> **EXERCISE OBJECTIVE**: Word for word, restate every line of the material.

> **DATA TO EXAMINE**:
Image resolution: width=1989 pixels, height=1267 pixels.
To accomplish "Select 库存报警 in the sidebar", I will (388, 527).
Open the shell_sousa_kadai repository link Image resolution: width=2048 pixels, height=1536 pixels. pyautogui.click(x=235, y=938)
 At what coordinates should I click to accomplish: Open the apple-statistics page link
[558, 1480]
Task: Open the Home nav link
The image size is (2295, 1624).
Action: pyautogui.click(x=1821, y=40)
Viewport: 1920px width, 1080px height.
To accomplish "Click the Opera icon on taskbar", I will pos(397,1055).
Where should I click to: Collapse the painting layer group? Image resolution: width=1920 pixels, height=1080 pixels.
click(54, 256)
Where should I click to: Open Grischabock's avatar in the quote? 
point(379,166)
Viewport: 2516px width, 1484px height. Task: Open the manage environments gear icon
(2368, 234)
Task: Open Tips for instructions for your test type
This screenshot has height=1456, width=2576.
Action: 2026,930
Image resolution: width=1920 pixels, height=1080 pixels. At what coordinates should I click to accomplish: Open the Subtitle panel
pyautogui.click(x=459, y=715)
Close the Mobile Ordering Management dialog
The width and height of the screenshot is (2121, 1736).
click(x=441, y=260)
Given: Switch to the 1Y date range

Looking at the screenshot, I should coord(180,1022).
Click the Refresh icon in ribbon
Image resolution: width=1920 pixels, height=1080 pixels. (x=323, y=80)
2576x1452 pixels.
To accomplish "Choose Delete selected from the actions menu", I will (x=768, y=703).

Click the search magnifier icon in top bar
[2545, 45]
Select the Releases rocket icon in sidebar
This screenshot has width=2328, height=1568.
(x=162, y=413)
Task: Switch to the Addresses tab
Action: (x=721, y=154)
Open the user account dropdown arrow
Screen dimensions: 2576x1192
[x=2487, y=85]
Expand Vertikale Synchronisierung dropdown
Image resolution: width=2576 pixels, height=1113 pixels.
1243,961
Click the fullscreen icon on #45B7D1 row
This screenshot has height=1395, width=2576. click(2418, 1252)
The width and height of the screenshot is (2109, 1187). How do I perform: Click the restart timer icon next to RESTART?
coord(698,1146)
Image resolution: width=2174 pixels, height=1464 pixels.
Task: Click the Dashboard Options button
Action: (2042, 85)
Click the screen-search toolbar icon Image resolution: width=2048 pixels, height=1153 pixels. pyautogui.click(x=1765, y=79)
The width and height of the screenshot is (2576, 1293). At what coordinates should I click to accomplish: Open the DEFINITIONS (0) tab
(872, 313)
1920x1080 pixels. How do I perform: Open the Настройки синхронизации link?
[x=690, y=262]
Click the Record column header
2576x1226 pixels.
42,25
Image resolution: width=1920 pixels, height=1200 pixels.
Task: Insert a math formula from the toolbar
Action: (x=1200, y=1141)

> **EXERCISE SOLUTION**:
Image resolution: width=1989 pixels, height=1267 pixels.
To accomplish "Select 库存报警 in the sidebar", I will (388, 527).
Open the shell_sousa_kadai repository link Image resolution: width=2048 pixels, height=1536 pixels. pyautogui.click(x=235, y=938)
 At what coordinates should I click to accomplish: Open the apple-statistics page link
[558, 1480]
Task: Open the Home nav link
The image size is (2295, 1624).
Action: pyautogui.click(x=1821, y=40)
Viewport: 1920px width, 1080px height.
To accomplish "Click the Opera icon on taskbar", I will pos(397,1055).
Where should I click to: Collapse the painting layer group? Image resolution: width=1920 pixels, height=1080 pixels.
click(54, 256)
Where should I click to: Open Grischabock's avatar in the quote? 
point(379,166)
Viewport: 2516px width, 1484px height. Task: Open the manage environments gear icon
(2368, 234)
Task: Open Tips for instructions for your test type
This screenshot has height=1456, width=2576.
Action: 2026,930
Image resolution: width=1920 pixels, height=1080 pixels. At what coordinates should I click to accomplish: Open the Subtitle panel
pyautogui.click(x=459, y=715)
Close the Mobile Ordering Management dialog
The width and height of the screenshot is (2121, 1736).
click(x=441, y=260)
Given: Switch to the 1Y date range

Looking at the screenshot, I should coord(180,1022).
Click the Refresh icon in ribbon
Image resolution: width=1920 pixels, height=1080 pixels. (x=323, y=80)
2576x1452 pixels.
To accomplish "Choose Delete selected from the actions menu", I will (x=768, y=703).

Click the search magnifier icon in top bar
[2545, 45]
Select the Releases rocket icon in sidebar
This screenshot has width=2328, height=1568.
(x=162, y=413)
Task: Switch to the Addresses tab
Action: (x=721, y=154)
Open the user account dropdown arrow
Screen dimensions: 2576x1192
[x=2487, y=85]
Expand Vertikale Synchronisierung dropdown
Image resolution: width=2576 pixels, height=1113 pixels.
1243,961
Click the fullscreen icon on #45B7D1 row
This screenshot has height=1395, width=2576. click(2418, 1252)
The width and height of the screenshot is (2109, 1187). How do I perform: Click the restart timer icon next to RESTART?
coord(698,1146)
Image resolution: width=2174 pixels, height=1464 pixels.
Task: Click the Dashboard Options button
Action: (2042, 85)
Click the screen-search toolbar icon Image resolution: width=2048 pixels, height=1153 pixels. pyautogui.click(x=1765, y=79)
The width and height of the screenshot is (2576, 1293). At what coordinates should I click to accomplish: Open the DEFINITIONS (0) tab
(872, 313)
1920x1080 pixels. How do I perform: Open the Настройки синхронизации link?
[x=690, y=262]
Click the Record column header
2576x1226 pixels.
42,25
Image resolution: width=1920 pixels, height=1200 pixels.
Task: Insert a math formula from the toolbar
Action: (x=1200, y=1141)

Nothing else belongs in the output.